The gas tax would go down to 4 cents a gallon.
Congress has a particularly bad habit of bailing out federal programs without addressing the underlying problems that caused failure in the first place. This round, we’re punting the ball on the Highway Trust Fund.
However, this time is different. We have a common-sense solution to reform our nation’s transportation policy, modernize America’s outdated transportation infrastructure system, and return decision making power to the states.
The Transportation Empowerment Act will update federal transportation policy with the same proven principles—diversity, customization and open-sourcing—that are driving innovation across our economy today.
Today, when we think of federal transportation policy, we think of the triumph of the Interstate Highway System. It was an enormous national project that began in the 1950s under President Eisenhower and reflected post-war America’s confident optimism. We had become a combustion-engine economy and needed a transportation network to connect our nation.
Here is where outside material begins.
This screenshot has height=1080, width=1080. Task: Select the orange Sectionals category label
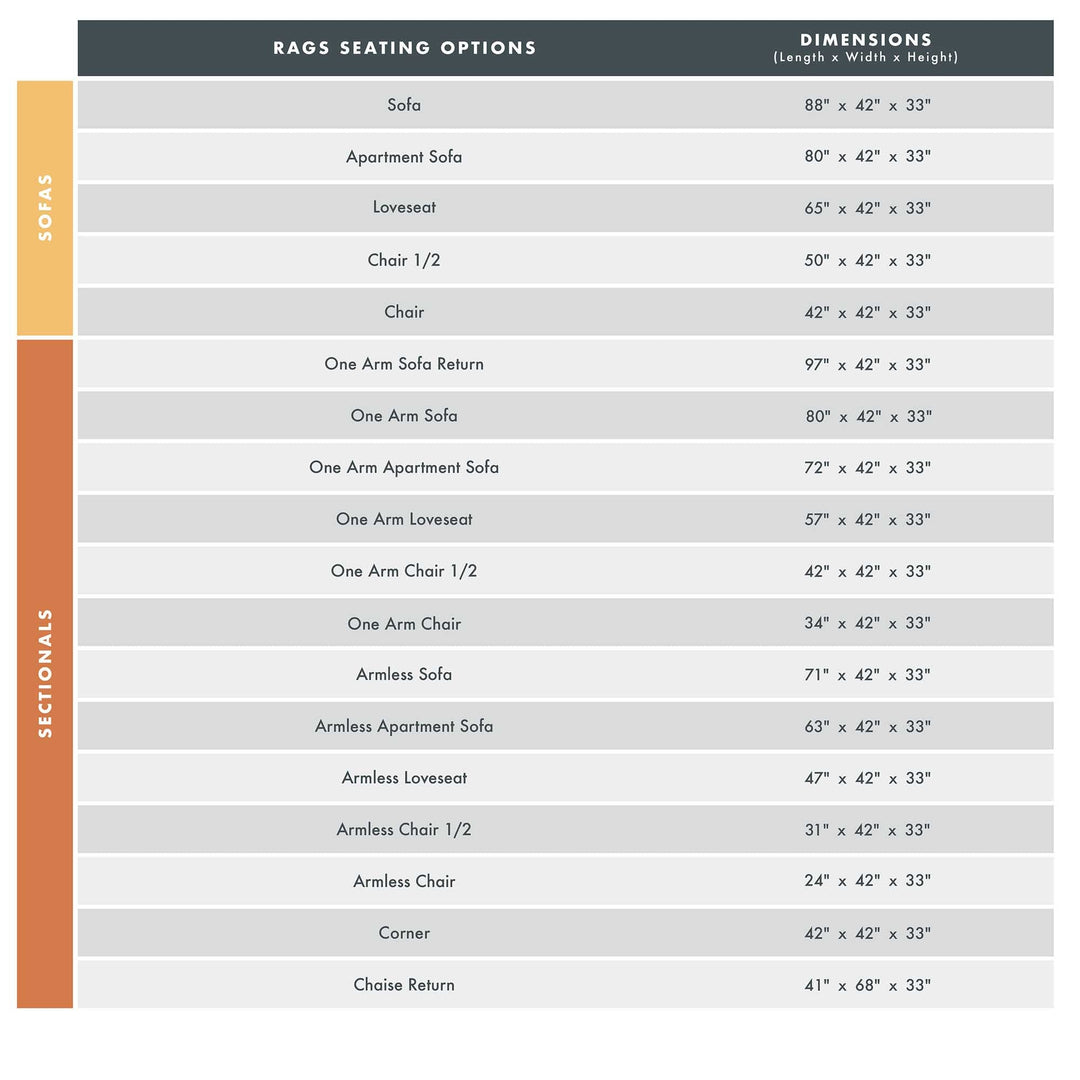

So we built one.
Thanks to the Interstate Highway System, you can drive from Miami to Salt Lake, and from San Diego to Boston, only having to stop for gas. And a job well done is still a job, well, done.
In recent decades, America’s transportation needs have changed, but—as is too common in Washington today—our transportation policies have not kept pace. The highway program, and those who used it, built highways, via a per-gallon gasoline tax paid at the pump.
Today, drivers still pay the tax, but politicians redirect portions of the highway fund for bike lanes and walking paths and public transit systems in certain cities. Meanwhile, partisan giveaways to special interests and bureaucratic skimming artificially inflate the cost of new infrastructure projects by as much as 20 percent.